What is the number of lines in these records that hold the word "node"? Reply with that number alone.

------ Data to examine

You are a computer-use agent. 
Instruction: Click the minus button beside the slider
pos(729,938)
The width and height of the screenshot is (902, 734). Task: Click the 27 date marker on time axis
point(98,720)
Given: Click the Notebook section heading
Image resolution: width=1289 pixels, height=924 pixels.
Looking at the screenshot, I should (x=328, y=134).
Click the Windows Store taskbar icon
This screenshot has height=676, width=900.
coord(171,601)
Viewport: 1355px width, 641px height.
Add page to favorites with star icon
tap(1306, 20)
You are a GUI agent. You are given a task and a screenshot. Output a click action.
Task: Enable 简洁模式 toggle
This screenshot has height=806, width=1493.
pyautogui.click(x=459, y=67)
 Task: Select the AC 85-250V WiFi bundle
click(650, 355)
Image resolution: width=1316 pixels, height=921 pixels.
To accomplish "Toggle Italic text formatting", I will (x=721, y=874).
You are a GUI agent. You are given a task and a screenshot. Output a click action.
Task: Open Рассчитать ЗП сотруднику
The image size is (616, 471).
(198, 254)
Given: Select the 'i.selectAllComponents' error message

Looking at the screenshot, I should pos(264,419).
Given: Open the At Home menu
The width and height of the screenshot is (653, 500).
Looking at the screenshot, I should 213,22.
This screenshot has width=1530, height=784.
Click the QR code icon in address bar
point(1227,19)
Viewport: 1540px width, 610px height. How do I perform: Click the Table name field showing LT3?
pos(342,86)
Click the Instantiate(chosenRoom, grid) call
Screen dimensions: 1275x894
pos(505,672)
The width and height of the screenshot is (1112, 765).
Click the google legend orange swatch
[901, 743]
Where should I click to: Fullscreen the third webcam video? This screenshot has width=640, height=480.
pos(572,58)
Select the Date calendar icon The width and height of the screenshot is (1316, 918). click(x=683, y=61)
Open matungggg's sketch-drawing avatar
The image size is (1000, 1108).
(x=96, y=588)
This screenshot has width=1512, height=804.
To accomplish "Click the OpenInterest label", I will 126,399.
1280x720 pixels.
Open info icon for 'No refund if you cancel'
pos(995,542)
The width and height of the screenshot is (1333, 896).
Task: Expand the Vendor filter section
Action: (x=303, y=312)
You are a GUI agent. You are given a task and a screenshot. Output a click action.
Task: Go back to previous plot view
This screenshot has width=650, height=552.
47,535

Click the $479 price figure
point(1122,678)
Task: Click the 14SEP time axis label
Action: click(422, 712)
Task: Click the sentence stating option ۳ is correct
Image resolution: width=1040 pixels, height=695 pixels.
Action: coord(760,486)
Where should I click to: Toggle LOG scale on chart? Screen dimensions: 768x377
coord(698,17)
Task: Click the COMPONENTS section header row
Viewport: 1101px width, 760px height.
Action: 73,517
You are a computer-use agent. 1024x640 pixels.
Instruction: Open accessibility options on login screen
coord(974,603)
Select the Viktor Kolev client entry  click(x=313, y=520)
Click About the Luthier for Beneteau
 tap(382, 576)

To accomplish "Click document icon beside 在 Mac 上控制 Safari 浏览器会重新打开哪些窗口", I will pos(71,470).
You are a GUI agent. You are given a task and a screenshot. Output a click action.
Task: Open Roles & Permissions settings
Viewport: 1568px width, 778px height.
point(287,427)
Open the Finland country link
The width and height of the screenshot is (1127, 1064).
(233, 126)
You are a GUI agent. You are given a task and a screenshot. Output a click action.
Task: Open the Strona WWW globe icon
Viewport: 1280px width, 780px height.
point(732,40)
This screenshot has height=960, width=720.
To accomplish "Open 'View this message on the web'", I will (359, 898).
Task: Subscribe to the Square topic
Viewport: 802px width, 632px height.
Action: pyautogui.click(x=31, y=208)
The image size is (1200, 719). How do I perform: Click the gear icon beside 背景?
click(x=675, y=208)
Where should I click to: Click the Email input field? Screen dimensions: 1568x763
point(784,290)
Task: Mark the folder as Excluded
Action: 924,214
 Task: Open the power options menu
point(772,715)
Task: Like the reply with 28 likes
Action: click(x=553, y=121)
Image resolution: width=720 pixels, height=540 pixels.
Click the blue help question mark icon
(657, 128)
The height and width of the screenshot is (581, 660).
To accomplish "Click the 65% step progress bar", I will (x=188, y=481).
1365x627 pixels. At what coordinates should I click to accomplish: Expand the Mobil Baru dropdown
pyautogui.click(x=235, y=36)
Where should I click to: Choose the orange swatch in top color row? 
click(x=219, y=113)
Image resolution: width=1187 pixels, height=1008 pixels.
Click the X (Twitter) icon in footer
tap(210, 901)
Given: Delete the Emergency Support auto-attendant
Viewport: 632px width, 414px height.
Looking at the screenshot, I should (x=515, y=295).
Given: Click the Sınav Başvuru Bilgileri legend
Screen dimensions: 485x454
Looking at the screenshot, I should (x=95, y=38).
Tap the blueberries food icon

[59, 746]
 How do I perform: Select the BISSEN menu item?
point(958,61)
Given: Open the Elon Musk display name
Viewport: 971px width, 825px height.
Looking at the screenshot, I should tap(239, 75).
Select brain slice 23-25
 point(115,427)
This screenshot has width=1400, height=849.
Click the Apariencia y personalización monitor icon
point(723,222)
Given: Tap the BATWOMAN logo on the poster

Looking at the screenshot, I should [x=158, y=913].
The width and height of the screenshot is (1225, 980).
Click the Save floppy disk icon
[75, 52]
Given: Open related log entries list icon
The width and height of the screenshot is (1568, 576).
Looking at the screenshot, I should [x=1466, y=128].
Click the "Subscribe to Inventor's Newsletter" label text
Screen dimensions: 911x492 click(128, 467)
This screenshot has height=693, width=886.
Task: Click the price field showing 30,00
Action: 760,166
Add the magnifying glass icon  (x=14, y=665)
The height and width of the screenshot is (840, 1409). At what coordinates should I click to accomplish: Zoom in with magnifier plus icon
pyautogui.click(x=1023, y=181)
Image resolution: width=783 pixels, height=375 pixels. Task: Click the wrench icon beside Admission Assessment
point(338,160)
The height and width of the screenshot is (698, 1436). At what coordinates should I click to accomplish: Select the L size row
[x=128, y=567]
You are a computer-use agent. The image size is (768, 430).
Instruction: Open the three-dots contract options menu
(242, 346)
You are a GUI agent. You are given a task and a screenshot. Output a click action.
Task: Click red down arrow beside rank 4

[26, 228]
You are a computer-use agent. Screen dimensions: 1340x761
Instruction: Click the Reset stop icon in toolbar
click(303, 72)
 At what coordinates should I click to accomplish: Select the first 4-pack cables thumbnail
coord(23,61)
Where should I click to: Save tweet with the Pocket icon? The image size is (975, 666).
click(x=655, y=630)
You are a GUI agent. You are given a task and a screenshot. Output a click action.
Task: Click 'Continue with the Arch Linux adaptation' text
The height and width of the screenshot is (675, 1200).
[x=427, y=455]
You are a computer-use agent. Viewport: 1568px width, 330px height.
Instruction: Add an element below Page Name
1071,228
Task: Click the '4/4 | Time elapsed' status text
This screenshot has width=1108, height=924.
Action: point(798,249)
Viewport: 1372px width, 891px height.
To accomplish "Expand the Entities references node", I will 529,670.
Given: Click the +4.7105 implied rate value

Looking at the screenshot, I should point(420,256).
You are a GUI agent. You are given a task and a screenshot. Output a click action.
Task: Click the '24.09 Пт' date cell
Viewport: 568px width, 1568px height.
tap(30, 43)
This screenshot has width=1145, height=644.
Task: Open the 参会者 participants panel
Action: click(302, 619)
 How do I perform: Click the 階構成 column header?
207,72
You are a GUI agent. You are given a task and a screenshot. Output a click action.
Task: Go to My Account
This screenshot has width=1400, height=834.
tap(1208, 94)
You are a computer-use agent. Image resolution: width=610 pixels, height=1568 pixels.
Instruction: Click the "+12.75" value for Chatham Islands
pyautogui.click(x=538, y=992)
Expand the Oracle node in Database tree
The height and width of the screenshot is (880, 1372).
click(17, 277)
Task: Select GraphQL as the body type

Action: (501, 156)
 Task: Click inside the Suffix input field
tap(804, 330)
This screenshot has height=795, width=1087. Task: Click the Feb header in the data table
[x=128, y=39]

------------

Solution ▸
2